Differences in the sensitivity and specificity of IL‐2 and IFN‐γ for ATB screening were evaluated using the chi‐square test. The Youden index was calculated as ‘sensitivity + specificity—1’ and was applied to determine the screening experiment's effectiveness and validity. The concordance between IL‐2 and IFN‐γ and ATB diagnosis was determined using the kappa values, with kappa values between 0.41 and 0.60 indicating moderate agreement, between 0.61 and 0.80 indicating substantial agreement, between 0.81 and 1.00 indicating almost perfect agreement. The values of IL‐2 and IFN‐γ in ATB and non‐ATB groups did not follow a normal distribution. A Mann–Whitney U test was used to compare the differences of IL‐2 and IFN‐γ between ATB and non‐ATB groups. Receiver operating characteristic (ROC) curves were constructed for IL‐2 and IFN‐γ based on clinical diagnosis. The area under the ROC curve (AUC), optimal cut‐off values, sensitivity, specificity, positive predictive value (PPV), and negative predictive value (NPV) were calculated. Statistical analyses were performed using SPSS 26.0 (IBM Corporation, Armonk, New York, USA), SPSSAU, the R language, and GraphPad Prism 10 software (GraphPad Software, Boston, Massachusetts, USA). A p‐value of less than 0.05 was considered statistically significant.

3. Results

3.1. Sensitivity and Specificity of IL‐2 and IFN‐γ in the Two Groups

The positive rate of IL‐2 in the ATB group was 66.5%, significantly higher than that in the non‐ATB group (22.4%) (χ 2 = 150.499, p = 0.000). Similarly, the positive rate of IFN‐γ in the ATB group was 80.9%, which was significantly higher than that in the non‐ATB group (36.7%) (χ 2 = 131.666, p = 0.000). The sensitivities of IL‐2 and IFN‐γ for the diagnosis of ATB were 66.5% and 80.9%, respectively, and the specificities were 77.6% and 63.3%, respectively. IFN‐γ demonstrated a higher sensitivity than IL‐2 (χ 2 = 11.536, p = 0.001), whereas IL‐2 showed a higher specificity than IFN‐γ (χ 2 = 37.115, p = 0.001).

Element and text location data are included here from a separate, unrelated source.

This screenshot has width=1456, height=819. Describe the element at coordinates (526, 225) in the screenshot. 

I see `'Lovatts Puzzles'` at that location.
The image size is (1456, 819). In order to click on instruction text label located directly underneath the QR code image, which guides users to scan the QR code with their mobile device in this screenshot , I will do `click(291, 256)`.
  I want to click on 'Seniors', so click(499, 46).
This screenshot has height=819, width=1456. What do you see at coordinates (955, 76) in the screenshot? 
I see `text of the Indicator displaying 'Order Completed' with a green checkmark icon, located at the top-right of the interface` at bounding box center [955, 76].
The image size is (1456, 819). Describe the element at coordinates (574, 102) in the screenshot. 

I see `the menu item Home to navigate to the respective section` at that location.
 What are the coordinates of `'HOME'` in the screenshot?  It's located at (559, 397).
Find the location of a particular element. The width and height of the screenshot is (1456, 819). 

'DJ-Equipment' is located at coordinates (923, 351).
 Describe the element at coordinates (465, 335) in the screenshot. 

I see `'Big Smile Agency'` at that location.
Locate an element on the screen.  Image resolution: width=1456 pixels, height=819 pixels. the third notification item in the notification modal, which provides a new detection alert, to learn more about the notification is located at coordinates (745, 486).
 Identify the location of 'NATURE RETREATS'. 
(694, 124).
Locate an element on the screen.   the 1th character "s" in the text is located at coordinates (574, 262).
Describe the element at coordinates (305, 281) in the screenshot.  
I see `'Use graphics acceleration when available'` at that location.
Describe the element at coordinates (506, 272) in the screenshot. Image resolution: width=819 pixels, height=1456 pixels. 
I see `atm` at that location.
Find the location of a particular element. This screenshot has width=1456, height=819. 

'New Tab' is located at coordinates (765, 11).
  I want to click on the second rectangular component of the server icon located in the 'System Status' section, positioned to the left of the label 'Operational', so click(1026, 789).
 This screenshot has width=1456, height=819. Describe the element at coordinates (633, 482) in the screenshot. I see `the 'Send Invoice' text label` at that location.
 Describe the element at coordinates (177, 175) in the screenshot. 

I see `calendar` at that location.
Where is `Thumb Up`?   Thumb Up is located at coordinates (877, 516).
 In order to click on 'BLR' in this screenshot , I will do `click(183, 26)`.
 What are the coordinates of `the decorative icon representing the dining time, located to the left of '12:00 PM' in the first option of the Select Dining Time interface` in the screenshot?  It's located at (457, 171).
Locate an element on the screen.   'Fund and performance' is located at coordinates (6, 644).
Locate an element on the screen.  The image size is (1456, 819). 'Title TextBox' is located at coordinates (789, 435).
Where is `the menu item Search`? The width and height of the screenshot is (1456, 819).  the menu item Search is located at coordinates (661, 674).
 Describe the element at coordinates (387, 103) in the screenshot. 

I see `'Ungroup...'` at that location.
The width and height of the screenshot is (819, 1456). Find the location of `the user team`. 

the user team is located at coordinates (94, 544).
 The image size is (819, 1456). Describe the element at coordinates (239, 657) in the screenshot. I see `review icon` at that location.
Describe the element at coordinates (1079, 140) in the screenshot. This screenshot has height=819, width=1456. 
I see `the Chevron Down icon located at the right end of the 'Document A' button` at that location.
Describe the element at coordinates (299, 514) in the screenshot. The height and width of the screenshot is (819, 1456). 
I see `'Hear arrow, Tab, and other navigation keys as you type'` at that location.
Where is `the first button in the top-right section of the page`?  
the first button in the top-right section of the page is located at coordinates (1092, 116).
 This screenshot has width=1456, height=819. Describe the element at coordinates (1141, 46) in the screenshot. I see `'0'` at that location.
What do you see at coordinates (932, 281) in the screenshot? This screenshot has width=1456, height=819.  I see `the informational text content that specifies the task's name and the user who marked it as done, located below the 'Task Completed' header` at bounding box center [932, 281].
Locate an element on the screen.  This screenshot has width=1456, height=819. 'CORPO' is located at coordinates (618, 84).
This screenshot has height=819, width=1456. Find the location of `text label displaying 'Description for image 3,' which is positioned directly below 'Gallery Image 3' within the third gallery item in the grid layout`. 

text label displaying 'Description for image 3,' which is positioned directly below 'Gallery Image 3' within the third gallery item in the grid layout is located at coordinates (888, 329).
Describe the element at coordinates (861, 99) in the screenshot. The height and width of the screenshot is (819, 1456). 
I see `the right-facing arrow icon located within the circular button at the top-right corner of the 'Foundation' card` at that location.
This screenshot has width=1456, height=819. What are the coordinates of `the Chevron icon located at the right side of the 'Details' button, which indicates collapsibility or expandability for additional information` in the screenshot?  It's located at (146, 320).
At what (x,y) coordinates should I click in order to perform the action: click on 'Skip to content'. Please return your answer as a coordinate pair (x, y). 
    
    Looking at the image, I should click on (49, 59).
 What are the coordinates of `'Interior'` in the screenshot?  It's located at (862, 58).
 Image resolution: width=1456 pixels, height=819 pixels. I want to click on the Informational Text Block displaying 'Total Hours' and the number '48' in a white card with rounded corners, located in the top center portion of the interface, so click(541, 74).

The sensitivities of IL‐2 and IFN‐γ for the diagnosis of pulmonary tuberculosis were 66.4% and 88.4%, respectively; IFN‐γ demonstrated a higher sensitivity than IL‐2 (χ 2 = 11.138, p = 0.001). However, there was no significant difference in the sensitivity of IL‐2 and IFN‐γ for the diagnosis of extra‐pulmonary tuberculosis (χ 2 = 1.481, p = 0.224). The summarized results were shown in Table 2.

TABLE 2.

Diagnostic sensitivity and specificity of the IL‐2 and IFN‐γ for ATB.

Classification IFN‐γ IL‐2 χ 2 p
n/N Estimate% (95% CI) n/N Estimate% (95% CI)
Sensitivity for active tuberculosis
All active tuberculosis 174/215 80.9 (75.7–862.) 143/215 66.5 (60.2–72.8) 11.536 0.001 a
Pulmonary tuberculosis 108/128 84.4 (78.1–90.7) 85/128 66.4 (58.2–74.6) 11.138 0.001 b
Extra‐pulmonary tuberculosis 66/85 77.6 (68.8–86.5) 59/85 69.4 (59.6–79.2) 1.481 0.224 c
Multiple Sites of infection 1/2 NA 0/2 NA NA NA
Specificity for active tuberculosis 478/755 63.3 (59.9–66.8) 586/755 77.6 (74.6–80.6) 37.115 0.000 d
a

Sensitivity of IL‐2 VS IFN‐γ in all active tuberculosis.

b

Sensitivity of IL‐2 VS IFN‐γ in pulmonary tuberculosis.

c

Sensitivity of IL‐2 VS IFN‐γ in extra‐pulmonary tuberculosis.

d

Specificity of IL‐2 VS IFN‐γ in active tuberculosis.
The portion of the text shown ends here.